ISBN: 978-3937785-83-7

Preis: 19,90 €

Leseprobe:

Spiegelbilder gehören bei uns schon in frühester Kindheit zum Entdeckungs- und Erfahrungsfeld. In der Psychologie spricht man von Spiegelungen, wenn es um Reflexionen über das Selbst, das eigene Verhalten, die Gefühle, das Aussehen geht. Die Fragen »Wie wirke ich?« und »Wie bin ich?« spiegeln das Verhalten im Denken wieder. Viele Entwicklungspsychologen sehen in Spiegelungen eine wichtige Voraussetzung für die Entwicklung des Kindes. Donald Winnicott (1898-1971) sah das Gesicht der Mutter als erste Spiegelung des Säuglings. Heinz Kohut (1913-1981) nannte den »Glanz im Auge der Mutter« als notwendige Entwicklungsbedingung.
Seit Kurzem weiß man, dass der Mensch so genannte Spiegelneuronen (bzw. Spiegelzellen) besitzt, mit denen er sich durch bloßes Zuschauen in seinen Gegenüber hineinversetzen kann. Streckt man beispielsweise einem Neugeborenen die Zunge heraus, »antwortet es auf die gleiche Weise, ohne dass es weiß, was es tut.

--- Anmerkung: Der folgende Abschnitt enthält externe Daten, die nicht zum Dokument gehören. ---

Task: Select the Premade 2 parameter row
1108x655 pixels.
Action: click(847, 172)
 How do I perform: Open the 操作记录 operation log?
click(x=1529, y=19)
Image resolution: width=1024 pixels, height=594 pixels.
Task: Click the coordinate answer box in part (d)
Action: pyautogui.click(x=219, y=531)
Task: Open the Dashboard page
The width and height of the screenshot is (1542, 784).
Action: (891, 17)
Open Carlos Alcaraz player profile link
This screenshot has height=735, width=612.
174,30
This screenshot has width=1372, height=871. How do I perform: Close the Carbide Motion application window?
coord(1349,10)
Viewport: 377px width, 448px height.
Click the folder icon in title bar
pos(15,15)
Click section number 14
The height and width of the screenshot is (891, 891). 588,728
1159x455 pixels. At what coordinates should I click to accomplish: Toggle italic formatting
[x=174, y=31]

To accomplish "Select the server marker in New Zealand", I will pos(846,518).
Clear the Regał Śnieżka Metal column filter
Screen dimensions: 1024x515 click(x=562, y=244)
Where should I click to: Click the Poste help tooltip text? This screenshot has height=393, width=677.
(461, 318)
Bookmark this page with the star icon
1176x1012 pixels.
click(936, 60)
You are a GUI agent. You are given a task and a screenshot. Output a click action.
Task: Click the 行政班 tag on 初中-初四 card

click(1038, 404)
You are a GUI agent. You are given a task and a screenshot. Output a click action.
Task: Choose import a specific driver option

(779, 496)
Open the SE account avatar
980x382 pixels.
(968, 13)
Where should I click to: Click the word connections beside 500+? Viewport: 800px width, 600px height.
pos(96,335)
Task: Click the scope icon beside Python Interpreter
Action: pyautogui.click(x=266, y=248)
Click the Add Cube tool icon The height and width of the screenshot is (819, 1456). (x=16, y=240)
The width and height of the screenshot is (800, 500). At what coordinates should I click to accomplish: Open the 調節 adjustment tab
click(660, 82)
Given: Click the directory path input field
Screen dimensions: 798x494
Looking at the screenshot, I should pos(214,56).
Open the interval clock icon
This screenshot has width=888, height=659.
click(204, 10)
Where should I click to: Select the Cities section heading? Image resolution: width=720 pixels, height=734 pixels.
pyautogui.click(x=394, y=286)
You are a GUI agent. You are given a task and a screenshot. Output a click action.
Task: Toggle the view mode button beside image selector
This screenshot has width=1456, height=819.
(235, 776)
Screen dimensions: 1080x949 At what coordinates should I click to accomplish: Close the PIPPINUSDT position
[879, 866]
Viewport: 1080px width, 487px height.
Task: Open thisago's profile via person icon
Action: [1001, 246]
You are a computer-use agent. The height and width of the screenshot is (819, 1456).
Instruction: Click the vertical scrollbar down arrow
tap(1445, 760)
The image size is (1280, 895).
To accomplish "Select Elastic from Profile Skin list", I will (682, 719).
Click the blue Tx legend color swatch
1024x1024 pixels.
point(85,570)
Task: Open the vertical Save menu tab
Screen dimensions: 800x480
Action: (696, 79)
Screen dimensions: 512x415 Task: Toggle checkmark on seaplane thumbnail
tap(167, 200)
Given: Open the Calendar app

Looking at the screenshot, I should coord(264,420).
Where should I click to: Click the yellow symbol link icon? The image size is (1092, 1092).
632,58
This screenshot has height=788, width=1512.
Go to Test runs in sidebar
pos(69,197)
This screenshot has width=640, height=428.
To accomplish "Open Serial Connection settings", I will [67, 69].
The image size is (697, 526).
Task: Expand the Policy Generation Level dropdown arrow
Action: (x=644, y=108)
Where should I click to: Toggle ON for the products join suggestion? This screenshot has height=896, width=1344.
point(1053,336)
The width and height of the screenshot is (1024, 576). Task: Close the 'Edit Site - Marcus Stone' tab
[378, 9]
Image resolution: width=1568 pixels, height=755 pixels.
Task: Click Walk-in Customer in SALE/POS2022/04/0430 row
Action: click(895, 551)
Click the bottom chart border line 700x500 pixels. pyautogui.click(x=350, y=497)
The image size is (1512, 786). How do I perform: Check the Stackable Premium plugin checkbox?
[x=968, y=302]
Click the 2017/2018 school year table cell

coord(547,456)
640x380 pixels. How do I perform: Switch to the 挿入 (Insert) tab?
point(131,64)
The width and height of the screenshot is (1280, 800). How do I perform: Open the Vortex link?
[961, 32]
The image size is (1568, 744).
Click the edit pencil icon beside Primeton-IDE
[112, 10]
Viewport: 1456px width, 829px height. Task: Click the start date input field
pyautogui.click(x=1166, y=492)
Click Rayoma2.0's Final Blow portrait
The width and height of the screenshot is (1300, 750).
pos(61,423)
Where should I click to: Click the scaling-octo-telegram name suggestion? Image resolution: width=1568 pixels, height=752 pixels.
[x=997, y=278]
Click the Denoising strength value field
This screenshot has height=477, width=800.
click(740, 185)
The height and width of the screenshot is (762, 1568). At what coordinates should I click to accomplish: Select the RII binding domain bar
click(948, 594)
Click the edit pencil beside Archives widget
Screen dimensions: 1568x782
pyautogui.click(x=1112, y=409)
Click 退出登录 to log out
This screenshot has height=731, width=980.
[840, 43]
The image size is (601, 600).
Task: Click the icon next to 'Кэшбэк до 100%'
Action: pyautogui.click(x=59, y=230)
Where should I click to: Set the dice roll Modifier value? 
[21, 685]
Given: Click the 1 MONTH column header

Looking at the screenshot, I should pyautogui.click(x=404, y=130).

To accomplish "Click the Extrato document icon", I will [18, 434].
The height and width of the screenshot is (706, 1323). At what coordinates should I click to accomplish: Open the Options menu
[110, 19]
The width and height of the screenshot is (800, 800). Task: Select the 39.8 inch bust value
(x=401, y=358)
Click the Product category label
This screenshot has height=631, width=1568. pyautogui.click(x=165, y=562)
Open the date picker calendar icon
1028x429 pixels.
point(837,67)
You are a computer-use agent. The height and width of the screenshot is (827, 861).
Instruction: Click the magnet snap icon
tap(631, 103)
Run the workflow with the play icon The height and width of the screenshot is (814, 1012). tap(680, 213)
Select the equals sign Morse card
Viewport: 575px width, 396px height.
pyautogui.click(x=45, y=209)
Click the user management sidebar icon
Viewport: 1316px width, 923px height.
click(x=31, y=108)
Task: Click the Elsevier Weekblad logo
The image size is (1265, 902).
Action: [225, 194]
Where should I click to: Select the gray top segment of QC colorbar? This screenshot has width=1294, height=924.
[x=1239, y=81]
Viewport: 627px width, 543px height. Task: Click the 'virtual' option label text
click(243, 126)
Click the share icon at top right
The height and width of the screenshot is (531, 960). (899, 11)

Anfänglich glauben die Kinder, die Bilder im Spiegel seien real. Legt man einen Säugling mit seinem Spielzeug vor einen großen Spiegel, so versucht er nach einiger Zeit des Nachdenkens, das Spielzeug im Spiegelbild zu berühren. Gerade hat der Säugling gelernt, dass Objekte immer etwas Konstantes sind, sich nicht verändern – nicht einmal, wenn er geschlafen hat. Beim Griff in den Spiegel erfährt er aber jetzt etwas ganz anderes. Das Spielzeug ist plötzlich kalt, glatt und ohne Geruch. Vorher hatte die kleine Ente ein weiches flauschiges Fell, sie war warm und roch nach dem eigenen Speichel. Jetzt ist alles völlig anders. Dieser neue Zustand des vertrauten Spielzeuges beunruhigt und verunsichert das Kleinkind. Es wendet sich verstört ab, zieht die Mundwinkel nach unten und fängt an zu weinen. Behutsam sollte das Kind jetzt vom Spiegel weggenommen und erst nach einiger Zeit wieder einfühlsam mit bunten Gegenständen zum Agieren vor dem Spiegel aufgefordert werden.

Allmählich und nach vielen Spiegelbegegnungen lächelt das Kind seinem Spiegelbild zu, betastet es, reibt und kratzt daran herum, will es in den Mund stecken, um mit Innbrunst daran zu lutschen. Kinder erfahren Ihre Umwelt in dieser Phase mit dem Mund, ihrem wichtigsten Werkzeug und Sinnesorgan.

Ein wenig später entdecken die Kinder ihr Gesicht mit Mund, Nase und Augen im Spiegelbild. Sie schlagen und klopfen auf den Spiegel ein, um festzustellen, ob das Bild verschwindet. Sobald sie aber erkennen, dass sie selbst in der Spiegelung zu sehen sind, spielen sie Verstecken und Wieder-Auftauchen. Tom feiert seinen zweiten Geburtstag. Beim Abendessen ist es schon dunkel, und die ganze Geburtstagsgesellschaft spiegelt sich in der großen Tür. Plötzlich hält Tom inne, zeigt mit der Gabel auf die Tür und ruft: »Da Mama, da! Und da!« Er weist auf das Spiegelbild in der Glastür und auf seine reale Mutter. Doch die Erwachsenen sehen seine Denkleistung nicht und verbessern ihn: »Nein Tom, die Mama ist doch da!« So hat er kein Lob erfahren – seine Beobachtungen und sein aufmerksames Wahrnehmen sind unerkannt geblieben. Enttäuscht isst er weiter.

Der zweieinhalbjährige Robin besitzt bereits ein inneres Bild von sich. In vielen Situationen hat er sich selbst und sein Verhalten beobachtet und erforscht: die Wirkung eines Lächelns oder eines Wutanfalls, das Zeigen und Einsetzen körperlicher Kräfte und vieles, vieles mehr. Die Kinder sind in dieser Phase zum ersten Mal im Prozess des Selbsterkennens und Selbsterforschens. Ihr Verhalten wird von ihnen selbst reflektiert und wahrgenommen. Selbstfindung und Selbsterprobung sind die Hauptthemen in dieser Zeit.